Sanık B.C.P’ye “sarkıntılık düzeyinde çocuğun cinsel istismarı” suçundan 3 yıl hapis cezası verildi. Ancak mahkeme, sanığın davranışlarını göz önünde bulundurarak cezayı 2 yıl 6 aya indirdi. Mahkeme, sanığın suçlamayı dolaylı olarak kabul ettiğini ve mağdurun ailesinin şikayetten vazgeçmek için kendisinden para istediğini iddia ettiğini belirtti.
Mağdur M.T’nin avukatı Seda Ballıkaya, mahkemenin sanığa alt sınırdan ceza vermesi ve takdiri indirim uygulaması üzerine İstanbul Bölge Adliyesine itirazda bulundu. İtiraz dilekçesinde, sanığın yargılama boyunca çelişkili ifadeler verdiği ve herhangi bir pişmanlık göstermediği belirtildi.
İstanbul Bölge Adliye Mahkemesi 20. Ceza Dairesi, yerel mahkemenin sanık lehine uyguladığı takdiri indirimi hukuka aykırı bularak kararı bozdu. Daire, takdiri indirim nedenlerinin yerel mahkemenin kararında gerekçeleriyle gösterilmesi gerektiğini belirtti. Bozma kararı verilen dava dosyası yeniden görülmek üzere İstanbul Asliye Ceza Mahkemesine gönderildi.

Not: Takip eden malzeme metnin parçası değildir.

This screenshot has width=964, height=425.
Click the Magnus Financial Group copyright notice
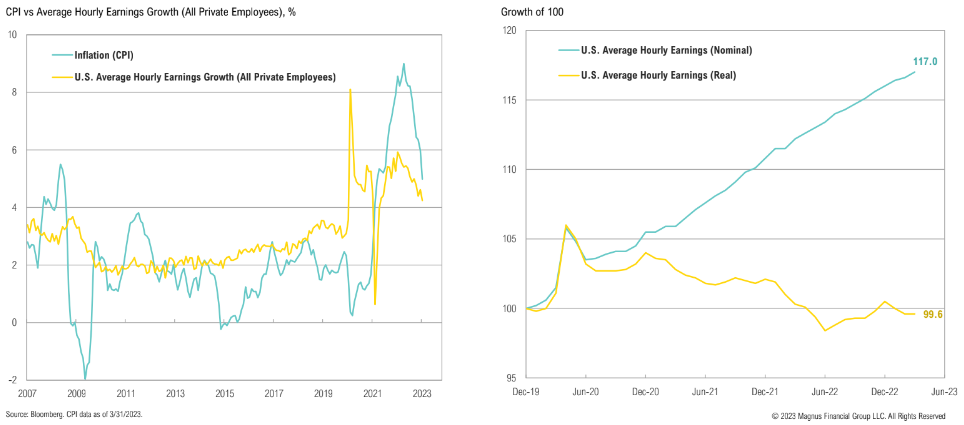click(x=858, y=415)
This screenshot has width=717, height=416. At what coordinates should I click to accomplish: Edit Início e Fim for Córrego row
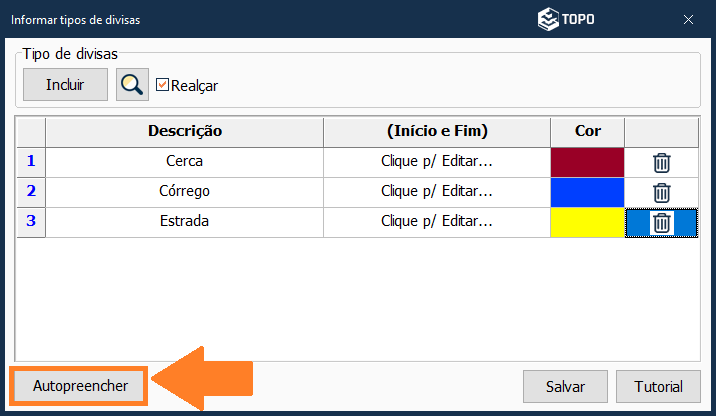coord(437,193)
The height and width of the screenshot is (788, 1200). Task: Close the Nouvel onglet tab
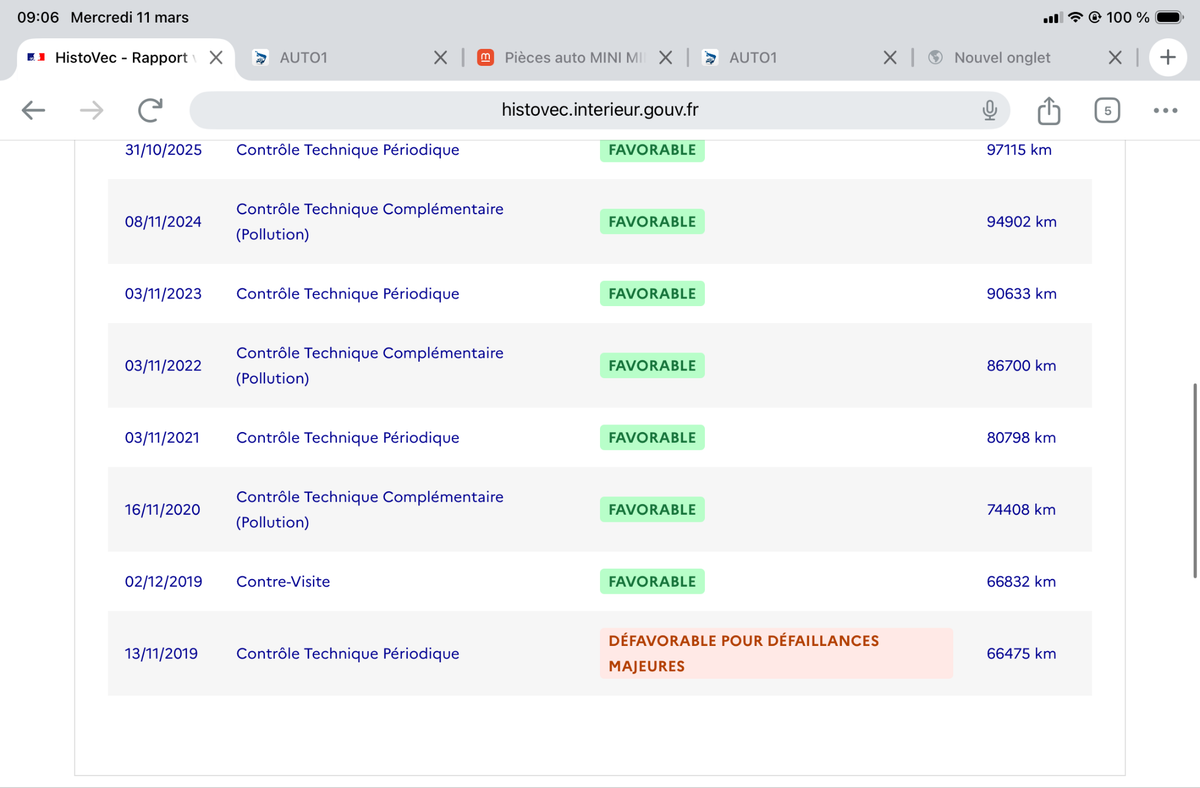coord(1115,58)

İstinaf kararını değerlendiren mağdur avukatı Ballıkaya, üst mahkemenin istinaf sebeplerini yerinde bulduğunu ve benzer durumlarda sanıklar lehine yapılan ‘pişmanlık’ indirimlerinin, mahkemelerce keyfe keder uygulanamayacağını belirtti.